荀久一愣,“去瑞王府做什么?”
扶笙抬头看天,“季太妃昨夜在宫宴上落水受了惊吓,如今这个时辰,想必瑞王府早就热闹不已,我们若是就此错过了,岂不可惜?”
荀久想想也对,季太妃落水,作为娘家人,季黎明、季博然以及季芷儿这档子人必定要去瑞王府探望的。
扶笙不再说话,策马奔往燕京城门,入了城以后直接朝着瑞王府方向行去。
荀久是被扶笙抱在怀里斜坐在马背上的,两人的容貌本就非凡,此刻共乘一骑的场景更是美好得让人移不开眼,这样逆着晨曦之光而来的景象,如同从画里走出来的神仙眷侣。
路上行人商贩们纷纷看得痴了。
扶笙仿若没看见这一幕,连眉毛都没动一下。
荀久很不好意思地垂下脑袋。
虽然她一向性子开朗,但同时让这么多人盯着,而她此刻又在扶笙怀里,那种感觉真的是有些尴尬。
“不管别人怎么说,你只当没看见没听见便是。”扶笙察觉到了她的不自然,开口幽幽道。
荀久猛翻白眼,“你是不是从来不知道害羞的?”
扶笙想都没想,直接道:“大概是还没遇到能让我害羞的事。”
这句话……怎么听起来有些不对味?
荀久低头琢磨,突然想起来方才在送君亭内,姜易初可不就是百年难得一见地害羞了一回么?
无语扶额,荀久算是真正领教了扶笙说话的高超之处——能让人乍一听上去很正常,仔细琢磨才现话里处处透着暧昧和邀请以及……勾引。
“你这个人真是……没救了。”荀久回头瞪他。
扶笙挑挑眉,一脸云淡风轻,“和你在一起,本就是无可救药的事。”
“哎哟喂,怎么今日说话这么好听?”荀久简直不敢相信自己的耳朵。
“我哪天说话不好听?”扶笙问。
“你就没有过一句好话好么?”荀久恨恨想着扶笙就是个大毒舌,能把人活活气死的那种,若非她心里承受能力强,早就把肺都气炸了。
“不错。”他淡淡道:“好话听多了,我担心你会尾巴翘上天。”
荀久:“……”
来到瑞王府的时候,大门前果然停了好几辆马车。
扶笙抱着荀久纵身跃下去。
瑞王府门房处的小厮见到是秦王殿下和久姑娘亲自前来,忙出来笑着见礼顺便把马儿牵到马厩,再回来为二人引路。
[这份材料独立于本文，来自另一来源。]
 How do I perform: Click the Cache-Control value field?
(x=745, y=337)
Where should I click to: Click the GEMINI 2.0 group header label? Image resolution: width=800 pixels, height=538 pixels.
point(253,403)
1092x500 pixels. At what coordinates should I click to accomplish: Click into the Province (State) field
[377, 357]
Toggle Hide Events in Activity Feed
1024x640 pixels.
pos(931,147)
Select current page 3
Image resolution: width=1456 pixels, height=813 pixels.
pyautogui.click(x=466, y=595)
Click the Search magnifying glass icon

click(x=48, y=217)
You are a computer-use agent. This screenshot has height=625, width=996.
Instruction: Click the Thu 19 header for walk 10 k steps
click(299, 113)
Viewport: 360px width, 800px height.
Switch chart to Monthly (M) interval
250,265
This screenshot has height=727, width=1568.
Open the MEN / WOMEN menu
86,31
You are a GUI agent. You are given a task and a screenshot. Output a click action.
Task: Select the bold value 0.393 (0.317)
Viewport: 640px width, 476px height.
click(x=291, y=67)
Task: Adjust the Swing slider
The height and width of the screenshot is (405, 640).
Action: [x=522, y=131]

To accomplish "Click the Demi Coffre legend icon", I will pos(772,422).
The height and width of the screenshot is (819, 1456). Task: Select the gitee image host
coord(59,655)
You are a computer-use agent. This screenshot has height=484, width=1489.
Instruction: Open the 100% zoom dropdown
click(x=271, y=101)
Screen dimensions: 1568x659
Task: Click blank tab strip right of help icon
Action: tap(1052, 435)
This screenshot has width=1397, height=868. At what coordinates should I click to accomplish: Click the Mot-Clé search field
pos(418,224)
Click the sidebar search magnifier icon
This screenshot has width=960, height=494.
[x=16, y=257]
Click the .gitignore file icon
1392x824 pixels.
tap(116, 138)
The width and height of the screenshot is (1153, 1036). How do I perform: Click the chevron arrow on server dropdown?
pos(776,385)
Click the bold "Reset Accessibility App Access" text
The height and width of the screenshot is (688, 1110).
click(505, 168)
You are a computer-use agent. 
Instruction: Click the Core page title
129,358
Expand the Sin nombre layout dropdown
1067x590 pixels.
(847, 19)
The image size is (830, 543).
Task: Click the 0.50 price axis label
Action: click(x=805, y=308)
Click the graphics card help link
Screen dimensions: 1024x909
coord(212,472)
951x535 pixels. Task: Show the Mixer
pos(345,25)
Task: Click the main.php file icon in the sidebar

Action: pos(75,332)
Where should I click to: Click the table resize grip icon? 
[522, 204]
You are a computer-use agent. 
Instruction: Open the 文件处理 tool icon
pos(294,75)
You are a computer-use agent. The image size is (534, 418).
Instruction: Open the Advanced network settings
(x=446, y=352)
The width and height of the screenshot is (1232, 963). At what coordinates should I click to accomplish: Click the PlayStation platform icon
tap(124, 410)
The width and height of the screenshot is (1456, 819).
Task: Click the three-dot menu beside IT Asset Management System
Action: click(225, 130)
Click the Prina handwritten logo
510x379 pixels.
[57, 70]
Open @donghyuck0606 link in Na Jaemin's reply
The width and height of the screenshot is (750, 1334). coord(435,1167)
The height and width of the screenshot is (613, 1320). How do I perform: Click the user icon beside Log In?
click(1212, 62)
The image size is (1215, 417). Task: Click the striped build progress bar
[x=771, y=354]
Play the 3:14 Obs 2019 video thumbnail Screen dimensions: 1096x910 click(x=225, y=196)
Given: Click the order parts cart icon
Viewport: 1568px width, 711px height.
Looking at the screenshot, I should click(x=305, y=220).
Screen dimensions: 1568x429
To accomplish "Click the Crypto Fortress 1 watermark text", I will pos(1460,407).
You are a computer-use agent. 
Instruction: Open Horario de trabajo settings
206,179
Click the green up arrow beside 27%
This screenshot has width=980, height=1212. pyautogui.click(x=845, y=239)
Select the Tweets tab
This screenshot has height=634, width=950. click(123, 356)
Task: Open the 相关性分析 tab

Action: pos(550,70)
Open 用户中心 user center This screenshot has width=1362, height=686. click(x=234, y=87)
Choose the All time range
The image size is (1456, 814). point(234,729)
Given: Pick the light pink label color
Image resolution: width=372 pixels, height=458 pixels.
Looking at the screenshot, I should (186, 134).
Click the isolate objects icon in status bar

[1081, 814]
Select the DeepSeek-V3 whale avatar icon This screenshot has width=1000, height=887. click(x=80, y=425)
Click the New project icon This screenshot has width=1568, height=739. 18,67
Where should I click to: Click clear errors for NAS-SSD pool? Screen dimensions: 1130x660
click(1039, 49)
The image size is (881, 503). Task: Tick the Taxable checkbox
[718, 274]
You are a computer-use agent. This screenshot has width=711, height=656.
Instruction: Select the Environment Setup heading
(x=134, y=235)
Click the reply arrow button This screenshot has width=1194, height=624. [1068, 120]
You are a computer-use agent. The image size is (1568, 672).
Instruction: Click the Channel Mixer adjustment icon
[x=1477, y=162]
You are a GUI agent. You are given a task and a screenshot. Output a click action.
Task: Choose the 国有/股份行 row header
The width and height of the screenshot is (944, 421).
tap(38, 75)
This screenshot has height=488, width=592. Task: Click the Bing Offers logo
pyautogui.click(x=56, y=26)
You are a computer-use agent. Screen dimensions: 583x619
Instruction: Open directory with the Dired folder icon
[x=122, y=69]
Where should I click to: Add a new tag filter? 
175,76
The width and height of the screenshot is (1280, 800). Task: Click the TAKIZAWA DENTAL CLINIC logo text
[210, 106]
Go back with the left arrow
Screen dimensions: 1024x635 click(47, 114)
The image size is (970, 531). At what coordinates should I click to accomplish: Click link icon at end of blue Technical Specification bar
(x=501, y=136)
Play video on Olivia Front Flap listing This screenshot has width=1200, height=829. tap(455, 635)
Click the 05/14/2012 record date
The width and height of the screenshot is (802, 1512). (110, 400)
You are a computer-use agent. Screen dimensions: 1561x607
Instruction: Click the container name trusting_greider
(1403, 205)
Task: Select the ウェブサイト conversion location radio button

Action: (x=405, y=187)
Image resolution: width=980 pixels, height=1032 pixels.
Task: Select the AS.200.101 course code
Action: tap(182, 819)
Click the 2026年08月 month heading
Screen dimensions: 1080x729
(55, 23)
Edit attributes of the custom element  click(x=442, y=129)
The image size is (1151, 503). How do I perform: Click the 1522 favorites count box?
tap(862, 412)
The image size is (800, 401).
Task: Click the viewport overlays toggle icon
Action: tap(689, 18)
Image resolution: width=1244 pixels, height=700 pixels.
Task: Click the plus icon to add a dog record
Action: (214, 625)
“秦王殿下,您也是来探望太妃娘娘的吗?”小厮战战兢兢问。
“嗯。”扶笙淡淡答,又问:“瑞王府上都来了些什么人?”
小厮道:“今儿来的人可多了,有永宁宫的两位太嫔,季二少和四姑娘以及二夫人,还有几位世家夫人,我们瑞王府可好久没有这么热闹过了。”
小厮说完,又垂下头哀叹,“也不知怎么的,太妃娘娘这么好的人竟然会突然落水……”
荀久挑眉看了小厮一眼,突然想起宫宴那天晚上见到的去梅园寻找折耳猫的那几个侍女,侍女们很客气也很懂礼貌,眼下的小厮很护主,大概都是随了瑞王的性子。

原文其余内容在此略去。